Superannuation returns hit by volatility
A bounce in share markets in March supported superannuation fund performance in the first quarter of 2022. However, with inflation concerns mounting, global share markets remain volatile, including the hard US share market, which is likely to dent superannuation returns for the current financial year.
Superannuation research house SuperRatings found the median balanced option rose by 1.1 per cent in March, while the median growth option rose 1.6 per cent. The capital stable option, which has less exposure to equities in favour of bonds and cash, was flat at 0.0 per cent. Over the financial year to 31 March 2022, SuperRatings determined a return of 2.3 per cent for the median balanced option. Balanced fund options are those with a growth asset allocation between 60 per cent and 76 per cent and growth options sit above that.
Kirby Rappell, executive director of SuperRatings, said that it has been a rocky year for super fund members, but overall, some gains in investments funds are expected this financial year. “While many Australians feel the impact of natural disasters and increasing inflationary pressures, super continues to support improved long-term financial security for many,” he said.
“We are currently on track to end the 2022 financial year in positive territory, depending on how investment markets perform over the June quarter, though performance will be far more muted than that observed in financial year 2021,” he said. “International shares have had a sustained negative impact on super fund returns over the first calendar quarter of 2022, whereas Australian shares contributed positively to fund returns in February and March despite a negative return in January 2022,” he said.
“While it is pleasing to see performance recover over the month of March, superannuation should be viewed with a long-term lens as there will be ups and downs over shorter term periods,” he said.

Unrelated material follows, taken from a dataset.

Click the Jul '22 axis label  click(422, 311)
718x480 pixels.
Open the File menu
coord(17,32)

The rebound in share market performance over the March period reinforced the need to stick to a long-term investment plan. If a superannuation member had switched when share markets fell in February, they would have locked in losses instead of benefiting from the recovery in March, Mr Rappell said.
Varied asset performances
While Mr Rappell sees only modest returns for balanced superannuation options this financial year, performances vary widely between superannuation funds. The Australian Retirement Trust’s Super Savings Balanced option, for example, has returned 10.01% over one year to 31 March 2022. QSuper and Sunsuper merged earlier this year to become Australian Retirement Trust, the second largest super fund in the country.
HESTA’s Balanced Growth option has also outperformed, delivering investors 9.45 per cent over the year to 31 March 2022. Rest’s Core Strategy, which sits within SuperRatings’ Balanced universe, returned 8.12% in comparison while its balanced Index option has performed better at 8.39 per cent.

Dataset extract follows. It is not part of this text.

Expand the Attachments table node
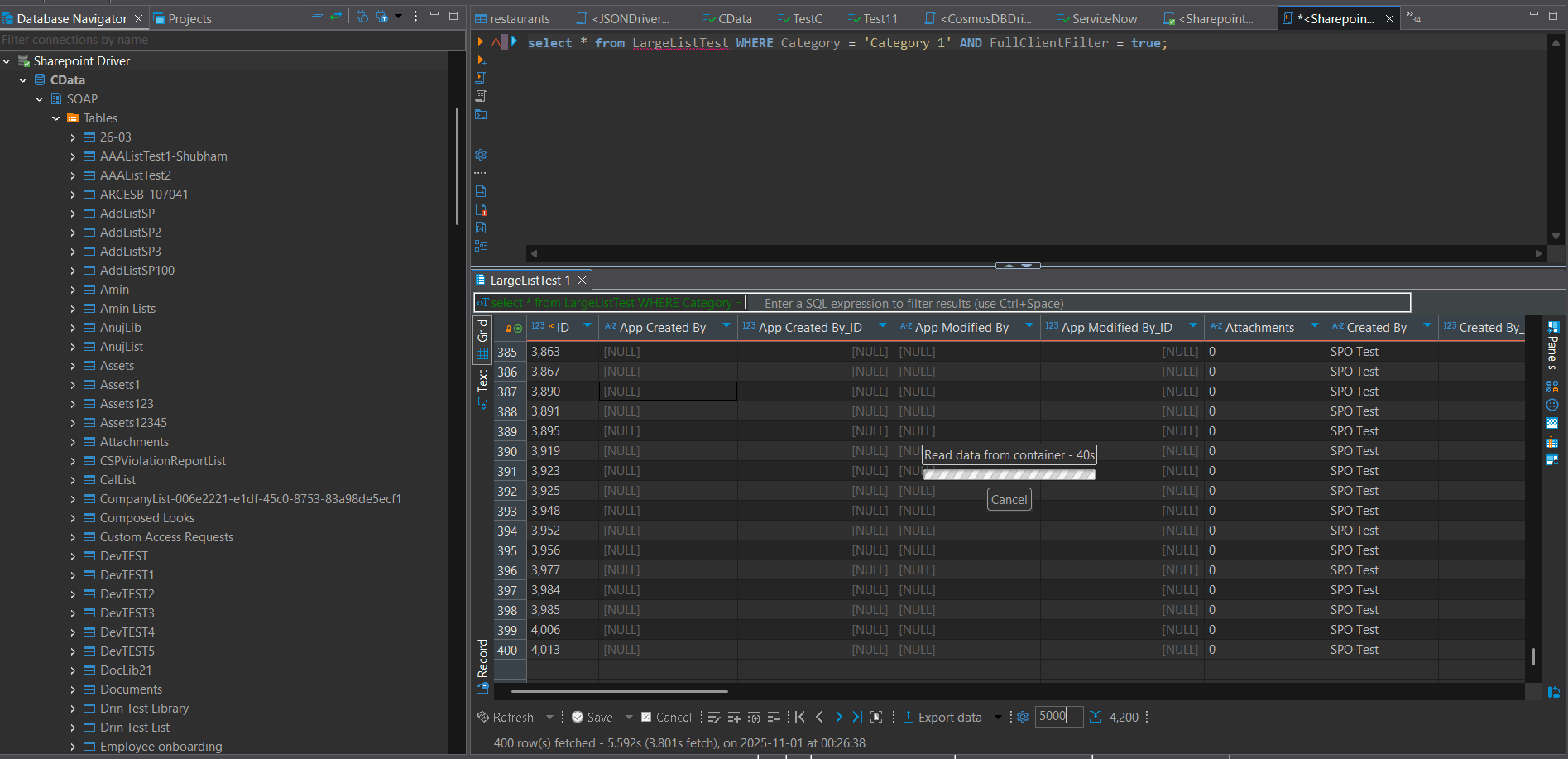click(x=73, y=442)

According to Andrew Lill, Rest’s chief investment officer, “frequent and significant market moves can be expected” ahead given with the uncertain economic times, with war in the Ukraine, lockdowns in China and inflation rising rapidly.

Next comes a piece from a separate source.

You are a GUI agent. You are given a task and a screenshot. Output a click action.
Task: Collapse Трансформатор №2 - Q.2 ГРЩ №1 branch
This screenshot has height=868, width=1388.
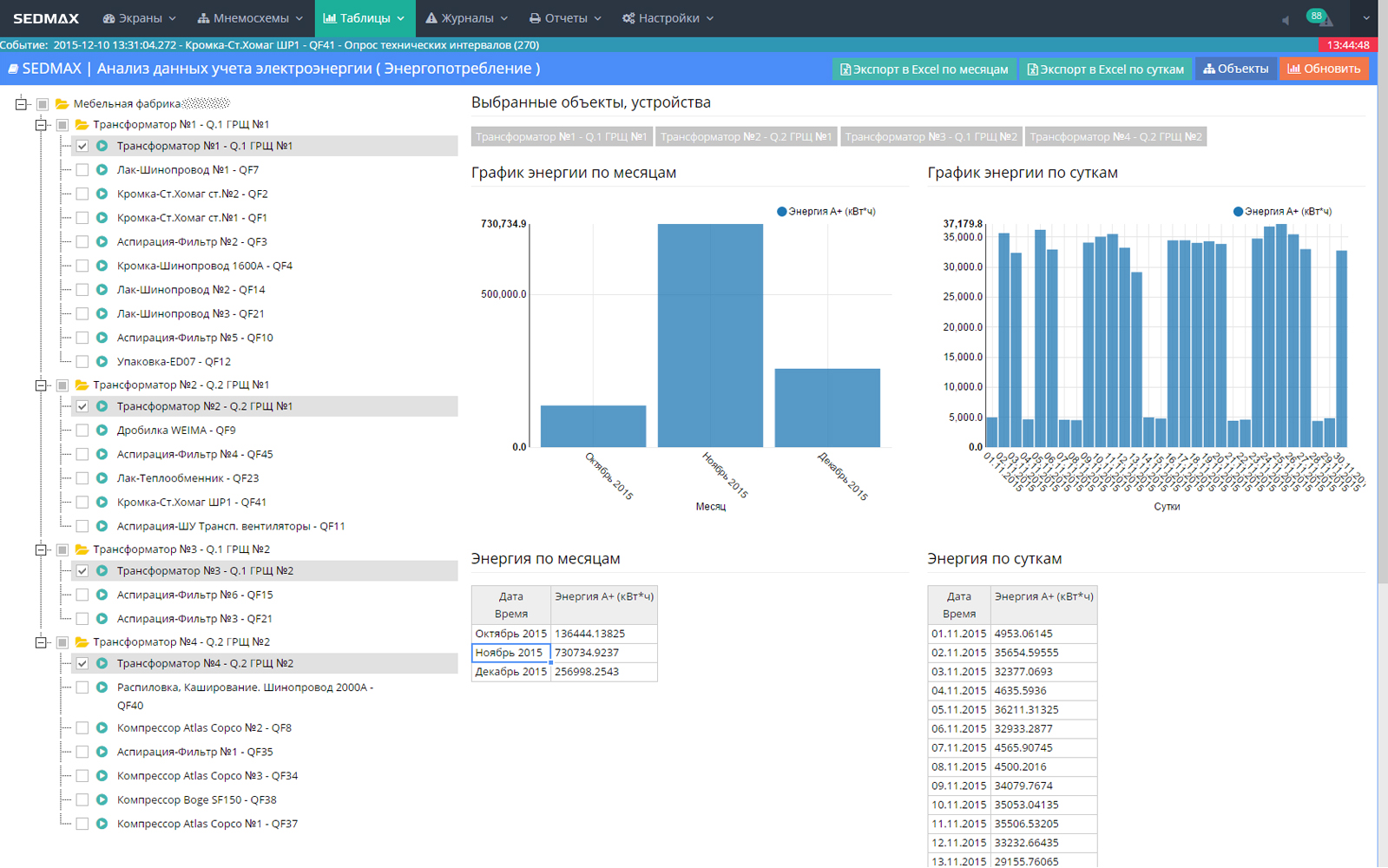[41, 385]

“Inflation concerns were already present prior to the war, with the Covid-19 pandemic creating supply chain issues but inflation risk has been compounded by the post-invasion led rise in energy, commodities and food prices,” he said.
“It’s important to remember that during any time of market upheaval, there are always winners and losers, highlighted in the graph below, which shows a wide range of returns as investors shifted to traditional safe haven assets like gold,” said Lill.
“This graph strongly reinforces one of our key beliefs – that diversification adds value,” said Lill. “Rest’s portfolios are invested across a wide range of different assets. This has the dual purpose of minimising risk during choppy markets and diversifying return sources, both of which contribute to the overall performance. Rest’s exposure to energy and commodities within our share portfolio and our exposure to listed infrastructure and private assets such as property and infrastructure helped the portfolio’s resilience over the quarter,” he said.
The Australian share market has easily outperformed the S&P 500 and the NASDAQ this calendar year, being buoyed by higher commodity prices while the US share market has been hit harder by rising bond yields.
The benchmark ASX/S&P 200 is down by 2.5 per cent over the year to April 27, compared to falls of around 10 per cent for the S&P 500 and 20 per cent for the Nasdaq Composite Index. The Australian share market has been boosted by big gains in the energy and resource giants Woodside Petroleum, BHP and Rio Tinto, whose prices have risen with commodities, particularly iron ore, coal and gas.